- Author(s): Gene Ambaum (2/16/2002 through 9/11/2016) Bill Barnes (2/16/2002 through 4/29/2016)
- Illustrator(s): Chris Hallbeck (2/29/2016 through 9/11/2016) Bill Barnes (2/16/2002 through 2/28/2016)
- Website: http://www.unshelved.com/
- Current status/schedule: Concluded
- Launch date: February 16, 2002
- End date: November 9, 2016

= Unshelved =

Webcomic series set in a library

Unshelved was a daily comic strip set in a public library. Published by Overdue Media, the webcomic was created by writer Gene Ambaum, a librarian, and co-writer/artist Bill Barnes, and appeared at the rate of a strip per day from February 16, 2002, through November 9, 2016, with a virtual circulation in excess of 45,000 readers via RSS feed, website and email subscription.
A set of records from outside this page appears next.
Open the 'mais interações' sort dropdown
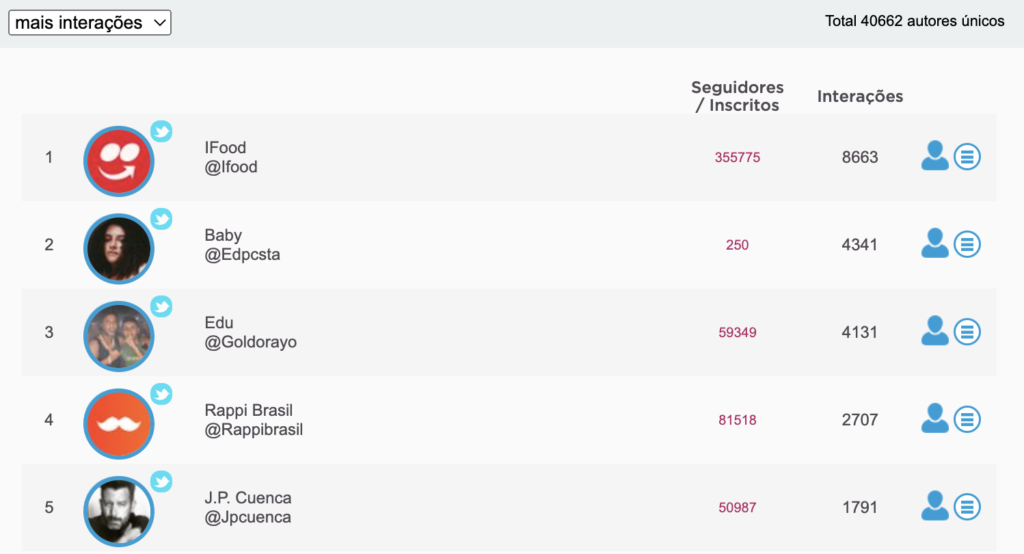The height and width of the screenshot is (554, 1024). pos(89,23)
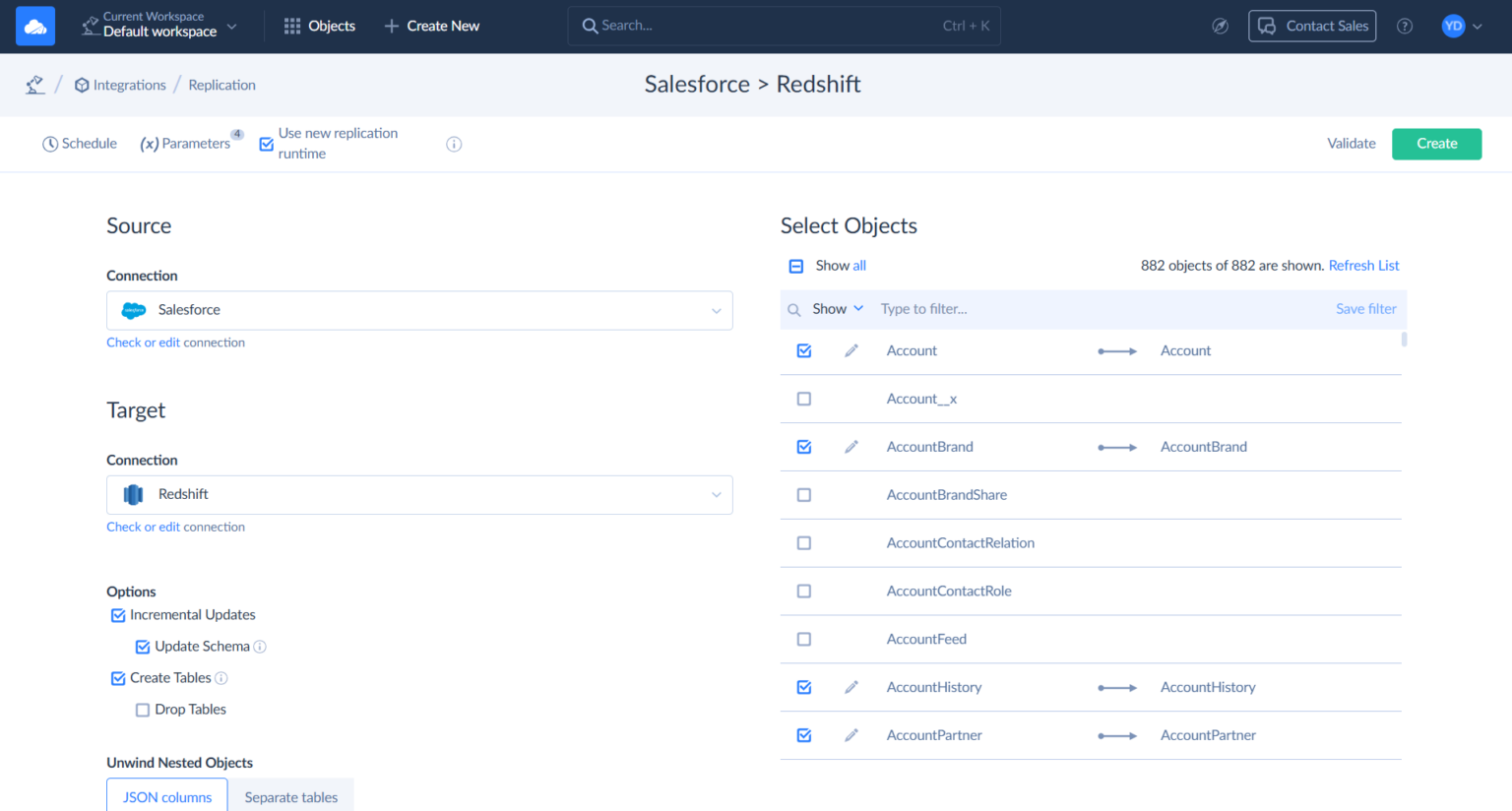Uncheck the Incremental Updates option

coord(118,615)
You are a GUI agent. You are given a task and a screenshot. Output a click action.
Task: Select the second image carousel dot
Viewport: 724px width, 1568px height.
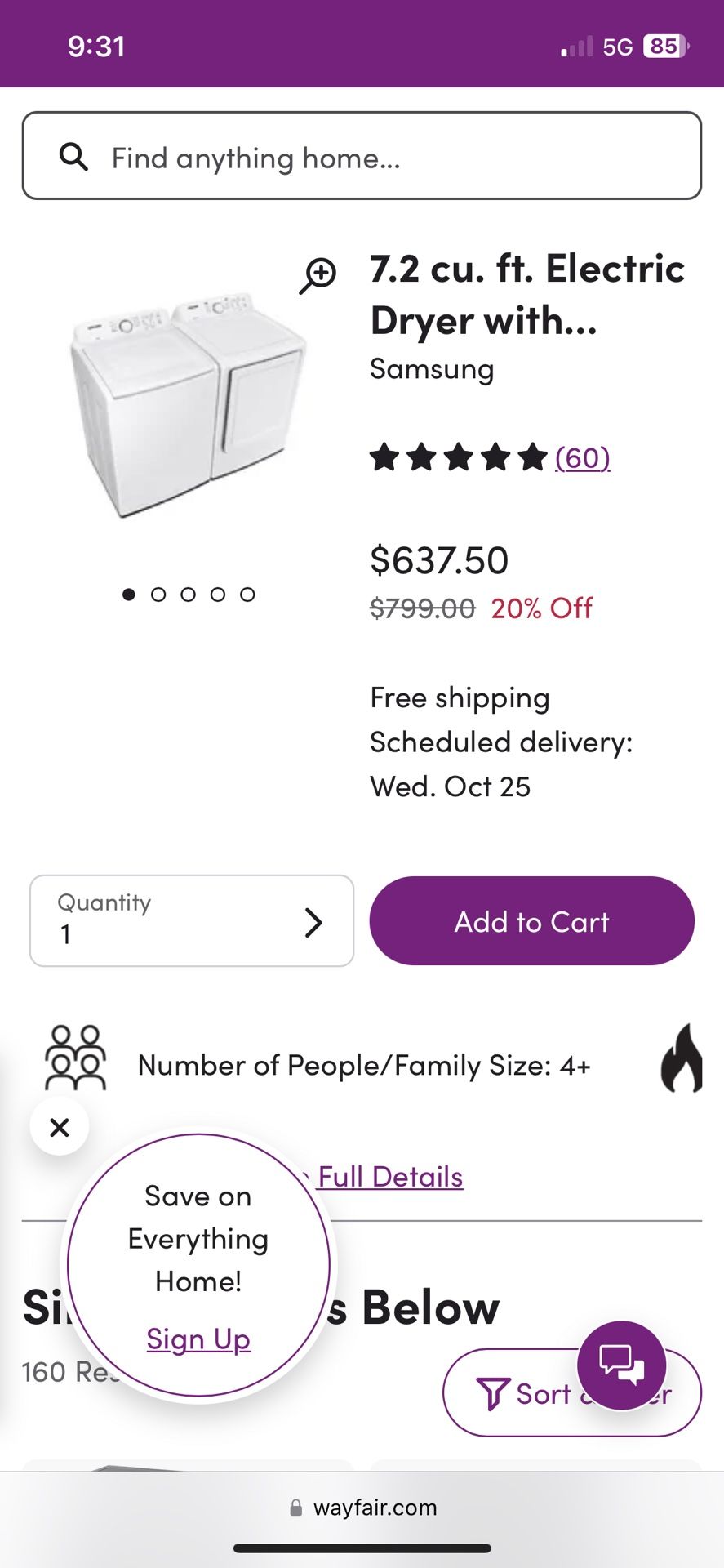click(158, 595)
Beginning on February 29, 2016, Chris Hallbeck took over as the illustrator. Hallbeck had previously been a guest illustrator for over a year. On April 29, Barnes announced that he had also left as co-writer of the strip. It is part of the Create a Comic Project. On October 10, 2016, it was announced that the final comic strip would be released on November 9. Bill Barnes returned to draw and co-author the final week of strips.